Accompagné d'un jeune Syrien chrétien, M. Palgrave, qni se donnait lui-même pour médecin syrien, et qui avait, de plus, emporté une pacotille pour pouvoir au besoin prendre la qualité de marchand, partit de Maan le 16 juin 1862. Après une traversée de huit jours dans un désert brûlant et presque complétement dévourvu de puits, les voyageurs arrivèrent à la vallée de Djowf, première grande oasis, renfermant 40,000 habitants environ, où ils se débarrassèrent rapidement de toutes leurs marchandises. Une seconde traversée du désert, plus pénible et plus dangereuse encore que la première, les conduisit dans le royaume du Shomer dont le Djowf est une dépendance. Le Shomer est un massif de montagnes divisé en plusieurs chaines parallèles qui courent du sudOuest au nord-est, et forment le premier échelon du Nedjed ou pays

haut, nom donné à toute l'Arabie centrale. A Hayel, capitale du Shomer, M. Palgrave trouva un prince éclairé et libéral, Télal, qui maintenait une sécurité parfaite dans ses États, et faisait tous ses efforts pour favoriser le commerce et l'industrie. A partir de Hayel, le voyage au Nedjed proprement dit, centre de la puissance Wahabite, ne présente plus de difficultés naturelles. On rencontre des pâturages et des cultures, des maisons et des hameaux, on respire l'air pur de la montagne, et on trouve de l'eau en abondance. La sûreté des chemins est aussi complète dans le Nedjed que dans le Shomer, et notre voyageur arriva sans graves accidents à Riad, capitale des Wahabites. Il y séjourna pendant plus de six semaines, exerçant la médecine comme à Hayel, et en rapports suivis avec les personnages les plus notables, y compris le roi Feysul et ses fils. L'un de ces derniers lui ayant demandé de la strychnine pour empoisonner son frère, M. Palgrave, qui avait refusé avec hauteur d'obtempérer à cet ordre, dut quitter Riad précipitamment, en prenant les mesures nécessaires pour que sa trace fût perdue. Il parvint, en traversant de nouveau le désert, dans la province de l'Hasa, située sur le golfe Persique, dont il visita les villes les plus importantes. Il se proposait, en dernier lieu, d'explorer l'Oman, et se rendait par mer à Mascate, quand un naufrage, où périrent la plupart des personnes embarquées avec lui, mit subitement fin, le 3 mars 1863, à son expédition. Pris de la fièvre typhoïde à Mascate, il revint malade à Bassora, d'où il retourna en Syrie.

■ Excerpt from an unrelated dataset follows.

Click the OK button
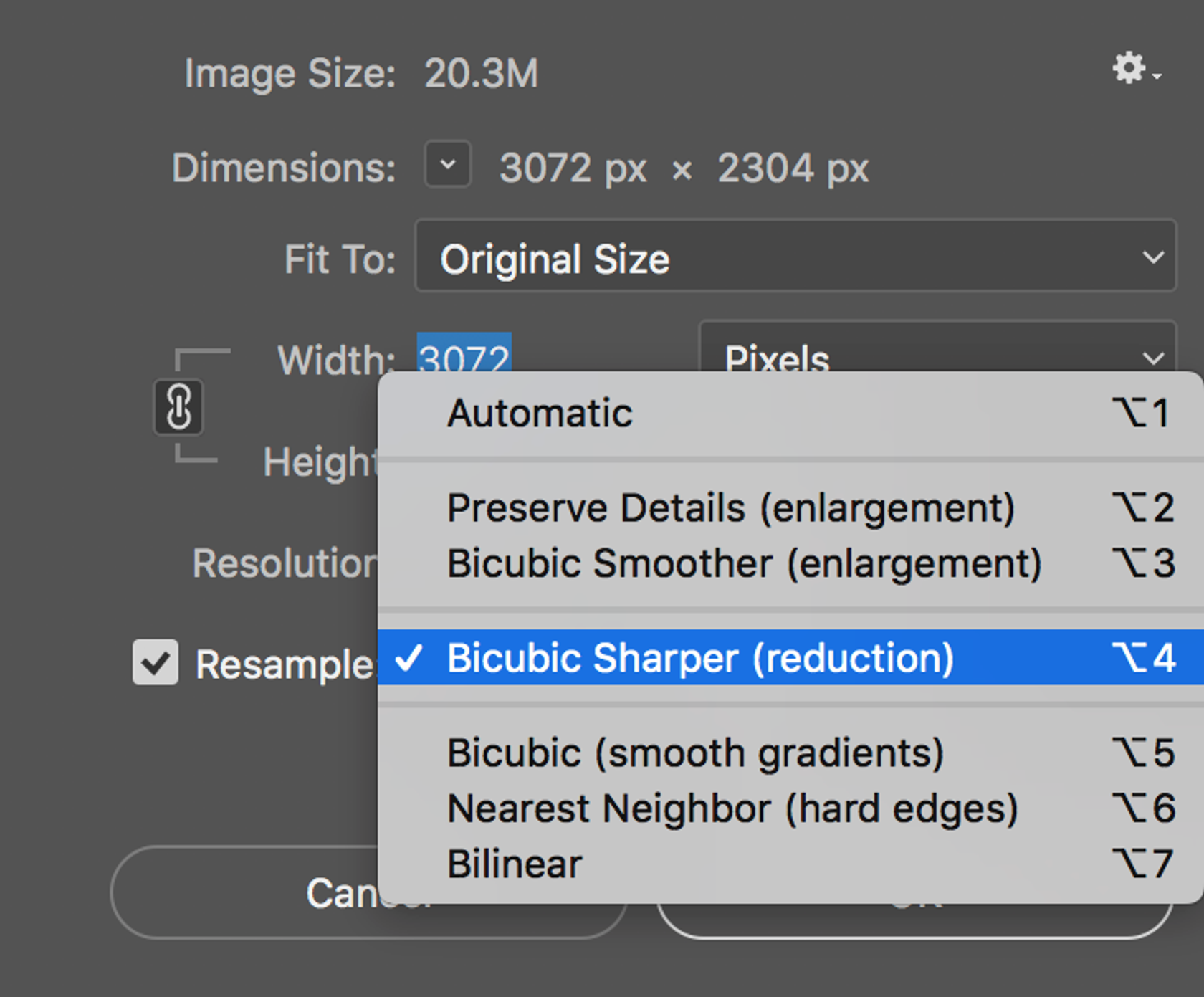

Le sec itinéraire que je viens de retracer ne peut donner aucune idée du vif intérêt que présente le livre de M. Palgrave. Observateur habile et narrateur plein d'esprit, l'auteur a semé son récit, rempli par luimême de nombreux incidents, d'une foule de renseignements historiques et ethnographiques, d'anecdotes, de détails curieux sur les mœurs et les coutumes, qui donnent à cet ouvrage tout le charme d'un roman. L'Arabie, quand on l'a lu, apparaît sous un aspect tout nouveau.

Au lieu d'une immense plaine de sable, interrompue seulement par quelques oasis, comme le Sahara africain, l'Arabie offre, entre le 28° et 24° degré de latitude, un plateau montagneux s'étendant du nord-ouest au sud-est, présentant à peu près la surface du quart de la France, parfaitement cultivé et bordé, de toutes parts de déserts. Tout le midi cependant, depuis le 24 degré jusqu'à proximité des côtes, est une vaste mer de sable, sans routes certaines, mais que les Bédouins parviennent à traverser.

Au lieu de tribus purement pastorales, de Bédouins nomades, nous trouvons une population sédentaire, cultivant la terre, habitant des villages et des villes dont quelques-unes comptent jusqu'à 40,000 âmes. Les Bédouins eux-mêmes sont dépouillés de tout le prestige dont l'imagination de quelques voyageurs se plaisait à les revêtir. Ignorants, brutaux, et complétement démoralisés, ils le cèdent, même sous le rapport des vertus du sauvage, de la générosité et des mœurs hospitalières, aux habitants des villes qui sont aussi civilisés qu'on peut l'être aujourd'hui en Orient.